1) I’ve recently started reading Salonica, City of Ghosts: Christians, Muslims and Jews 1430-1950 by Mark Mazower (thanks, Mel!), and I just got to this on pp. 100-01:
In the meantime, the remedy for janissary violence was often worse than the disease. Unable to rely on the troops supposedly under their command, many pashas kept armed retinues of their own. Mostly they recruited young Albanians from impoverished mountain villages, who brought with them an aggressively uncomplicated approach to life. An Ottoman traveller among them a century earlier had warned others what they might expect in the way of Albanian greetings and salutations. His list included the following useful expressions: “Eat shit!” “I’ll fuck your mother,” “I’ll fuck your wife” and “I’ll fart in your nose.”
As you can see, the author is both learned and a delightful writer (I particularly like “an aggressively uncomplicated approach to life”); I highly recommend the book to anyone with an interest in the history of cities.
2) Carpetblogger has a post called “Thinking About Learning Turkish” which provides the following excellent pair of anecdotes:
It’s hilarious to see the look on Turks’ faces when you tell them you lived in Azerbaijan. Sometimes, they simply cannot contain their amusement at the thought. It’s like telling an American you spent a year learning English in Harlan County, Kentucky.
Last night at a party, an actual Turk confirmed the veracity of a Turkish/Azeri language anecdote I have used as cocktail chatter for years, always prefaced with the caveat that it’s “probably apocryphal.” It’s always satisfying to find out a rumor you spread turns out to be true.
Here goes: The pilot of Turkish Airlines plane full of Azeris announces he is preparing to land the plane. The passengers panic. Why?

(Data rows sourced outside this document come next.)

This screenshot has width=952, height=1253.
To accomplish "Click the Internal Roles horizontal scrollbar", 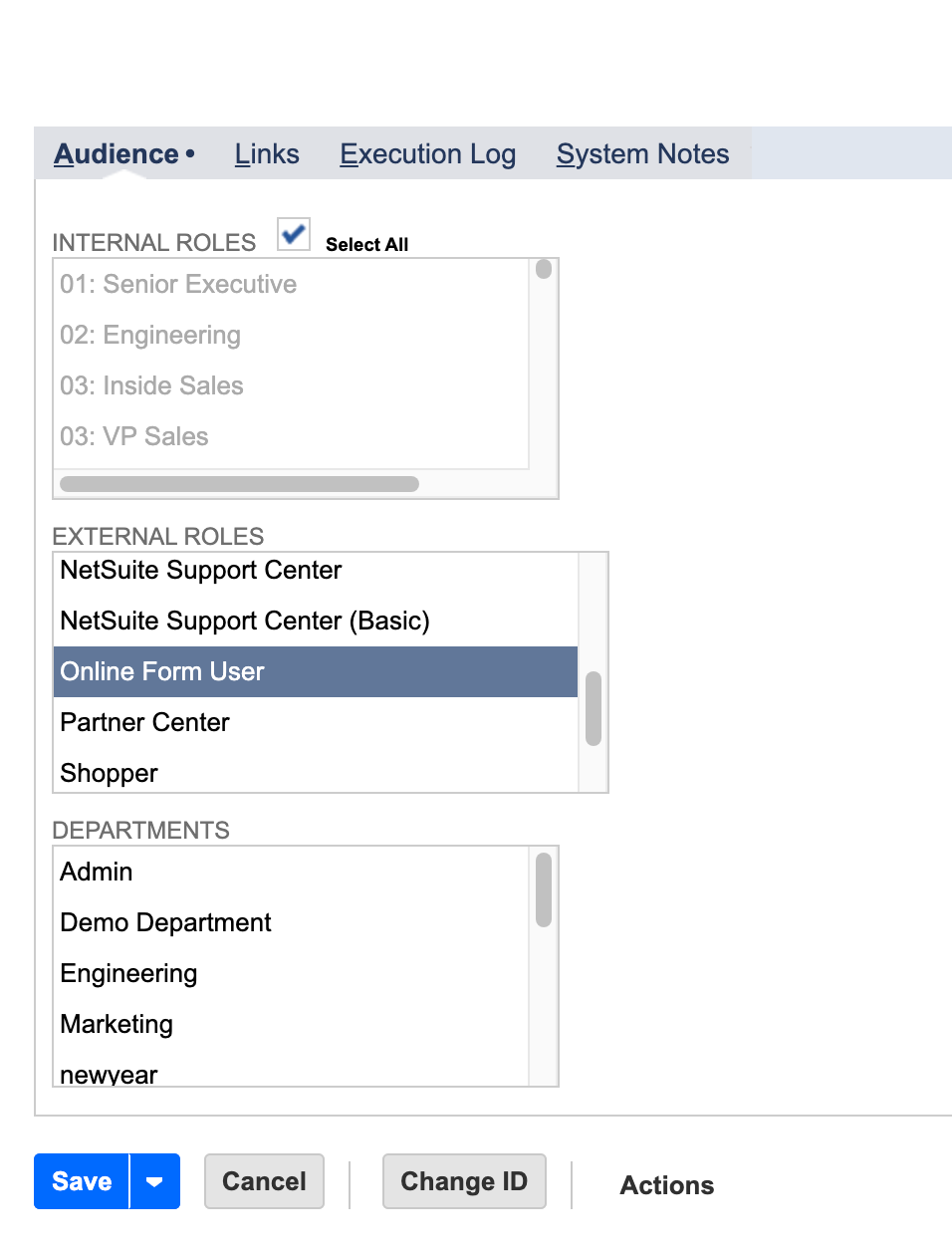I will point(239,484).
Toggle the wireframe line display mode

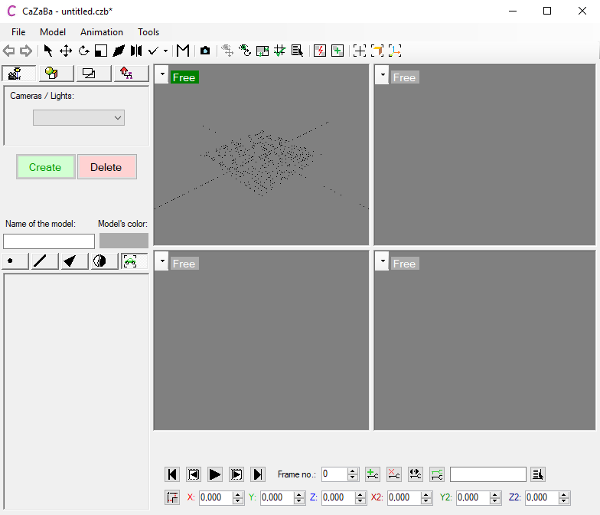tap(42, 261)
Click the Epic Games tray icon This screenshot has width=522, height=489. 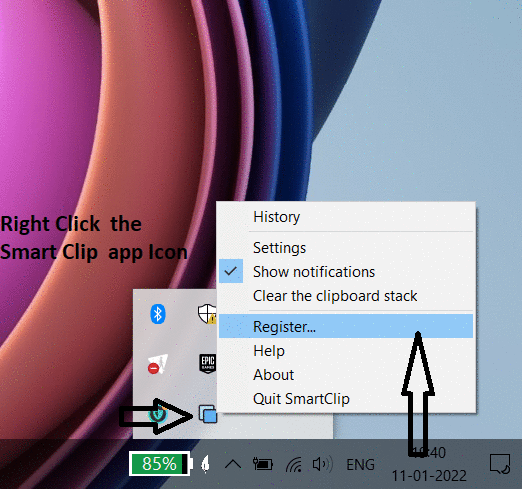pos(208,363)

Because the verb in Azeri for “to land” is the same as “to crash.” I crack up every time I tell this. I’m not sure if it’s funnier or not now that I know it’s true.
I can pinpoint the exact minute that Russian sapped my will to live. Vexed with some horrible twist of grammatical logic, I implored Yelena, my fifty-something, chain-smoking, university-level linguist teacher, to make it make sense to me.
“Carpetblogger,” she said, pushing her huge, round glasses down her nose. “English is for conveying information. Russian,” she said with intense Slavic pride, “is for conveying philosophy.”